Saved data entries:
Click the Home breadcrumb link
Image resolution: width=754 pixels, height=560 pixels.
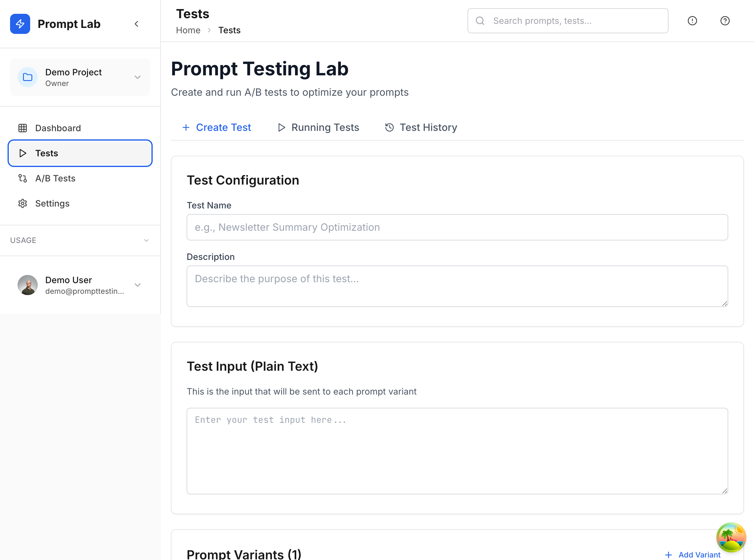tap(188, 30)
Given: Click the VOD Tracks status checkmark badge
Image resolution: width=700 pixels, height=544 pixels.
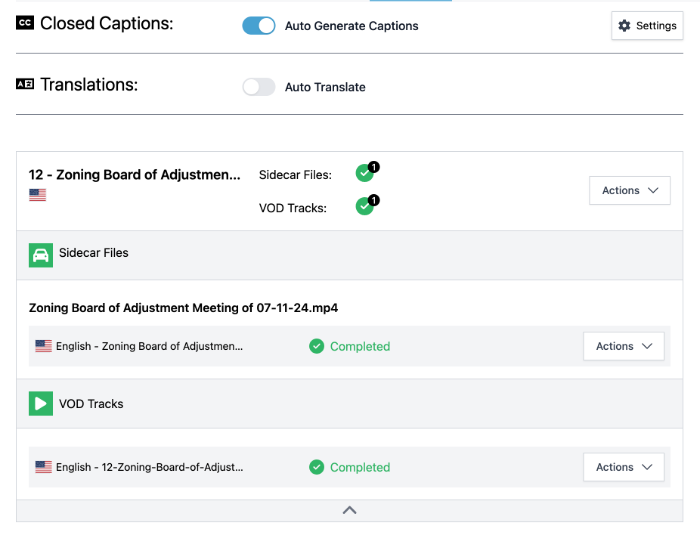Looking at the screenshot, I should tap(365, 207).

**What is required**
Would you transcribe all of the data exactly, apart from its pictures?

**Response to the task**
Click the Home breadcrumb link
Image resolution: width=754 pixels, height=560 pixels.
tap(188, 30)
Given: Click the VOD Tracks status checkmark badge
Image resolution: width=700 pixels, height=544 pixels.
Looking at the screenshot, I should tap(365, 207).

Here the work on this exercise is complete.